PAGE EXCERPT:
........

Fr Eric Manley-Harris has been a great supporter of my project to have a plaque put up to mark the martyrdom, and we had a Missa Cantata in the 'side chapel' he has created behind the main altar of his modern, circular church. Fr John Saward sang the Mass. Pleasingly some of Thomas Belson's descendents attended the Mass.

The feast of the Martyrs of England and Wales is peculiar to England and Wales, and falls on May 4th. The propers can be found in Missals with the necessary supplement; not without some difficulty I got hold of the chants for the feast, since Graduales with an E&W supplement are rare. I intend to put the chants and propers on-line in some form to make them more widely available.

........

Lines from a collection

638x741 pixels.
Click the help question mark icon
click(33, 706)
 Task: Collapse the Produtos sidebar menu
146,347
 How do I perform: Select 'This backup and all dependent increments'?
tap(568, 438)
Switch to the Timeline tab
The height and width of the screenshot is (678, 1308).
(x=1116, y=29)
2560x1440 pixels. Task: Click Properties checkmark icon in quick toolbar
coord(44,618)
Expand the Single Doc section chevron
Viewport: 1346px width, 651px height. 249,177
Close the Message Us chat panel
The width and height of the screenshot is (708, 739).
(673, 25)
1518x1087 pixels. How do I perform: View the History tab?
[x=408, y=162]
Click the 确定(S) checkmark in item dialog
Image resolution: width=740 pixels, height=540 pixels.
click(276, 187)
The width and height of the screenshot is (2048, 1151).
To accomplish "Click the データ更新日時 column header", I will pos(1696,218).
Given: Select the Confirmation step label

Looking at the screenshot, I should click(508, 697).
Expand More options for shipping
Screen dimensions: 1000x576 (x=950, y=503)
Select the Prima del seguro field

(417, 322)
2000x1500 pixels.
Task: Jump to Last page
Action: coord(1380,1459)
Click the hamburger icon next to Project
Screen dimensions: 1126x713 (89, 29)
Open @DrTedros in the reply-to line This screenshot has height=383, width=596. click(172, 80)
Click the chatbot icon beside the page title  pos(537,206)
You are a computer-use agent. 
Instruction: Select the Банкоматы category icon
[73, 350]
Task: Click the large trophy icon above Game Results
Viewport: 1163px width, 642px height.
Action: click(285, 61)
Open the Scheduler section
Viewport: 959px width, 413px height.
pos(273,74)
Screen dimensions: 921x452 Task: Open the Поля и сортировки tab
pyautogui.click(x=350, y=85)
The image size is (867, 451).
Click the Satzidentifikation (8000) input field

........

WHAT THE EXERCISE ASKS: Continue the post about the feast of the Martyrs of England and Wales from the point where it stops. None of these lines is needed.

ANSWER BELOW:
The Mass was a great occasion. The congregation, mostly from the local parishes, filled the chapel, and in addition to the Chant we had a polyphonic ordinary. The proper chants were put together first for the feast of St Thomas More and St John Fisher, who were beatified in 1886 and canonised in 1935. The texts are sanguinary, being taken mostly from Ps 78, but the chants, though awkwardly composed in places, lend them a certain gentleness. Even as the blood of the martyrs runs in rivers and cries out for vengeance, the tone is one of humble petition. It is an interesting comment on the feelings of English Catholics at the time.

I'll be putting up video clips of the singing as soon as I've processed them.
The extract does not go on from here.